TASKS >>
- 1) Rewrite the post on Lillian Evanti from "By Jennifer Sieck" up to and including "of Washington, DC.", putting "jubilee" in place of "anniversary".
- 2) Using the post on Lillian Evanti, answer these:
(a) In what year was the National Negro Opera Company founded?
(b) Which president signed the 1958 legislation creating a national cultural center?
(c) Which collection includes House Resolutions 5397 and 8047?

TEXT PASSAGE >>
By Jennifer Sieck
This post is being published on November 12, the eightieth anniversary of the founding of the National Negro Opera Company in 1941.
At the same time, the John F. Kennedy Center for the Performing Arts is celebrating its 50th anniversary in 2021. It opened twelve years after President Dwight D. Eisenhower signed bipartisan legislation creating a national cultural center in 1958. However, the Evans-Tibbs Collection at the Anacostia Community Museum includes even earlier bills. House Resolutions (H.R.) 5397 and 8047 testify to the advocacy of Madam Lillian Evanti (1890-1967) in the early 1950s (see below). The international opera star lobbied for a national performing arts center in her native city of Washington, DC.

SUPPLIED INFORMATION >>
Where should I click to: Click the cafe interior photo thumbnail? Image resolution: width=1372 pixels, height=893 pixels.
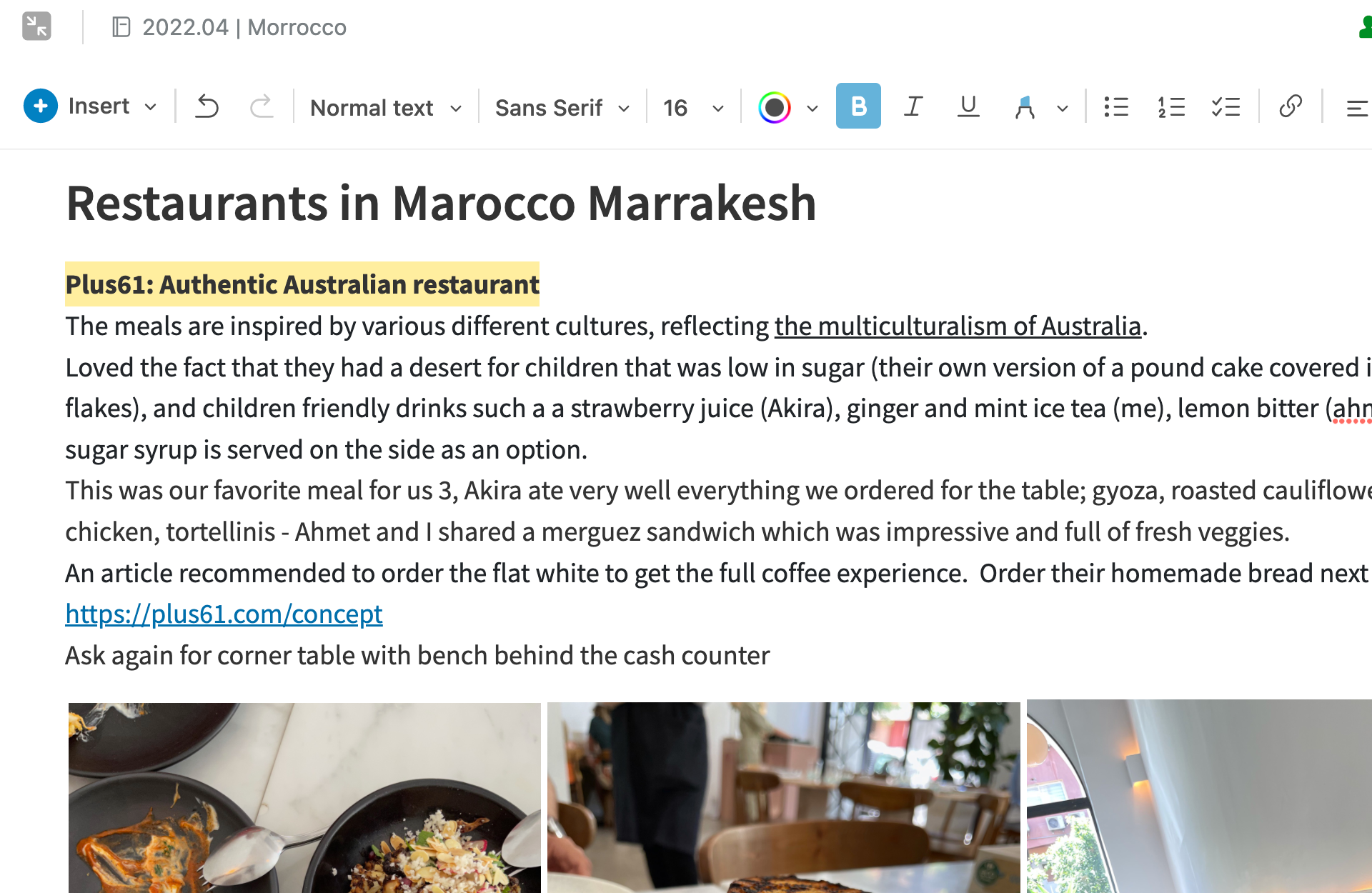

ANSWERS PROVIDED >>
- 1)
By Jennifer Sieck
This post is being published on November 12, the eightieth jubilee of the founding of the National Negro Opera Company in 1941.
At the same time, the John F. Kennedy Center for the Performing Arts is celebrating its 50th jubilee in 2021. It opened twelve years after President Dwight D. Eisenhower signed bipartisan legislation creating a national cultural center in 1958. However, the Evans-Tibbs Collection at the Anacostia Community Museum includes even earlier bills. House Resolutions (H.R.) 5397 and 8047 testify to the advocacy of Madam Lillian Evanti (1890-1967) in the early 1950s (see below). The international opera star lobbied for a national performing arts center in her native city of Washington, DC.

- 2)
(a) 1941
(b) Dwight D. Eisenhower
(c) The Evans-Tibbs Collection at the Anacostia Community Museum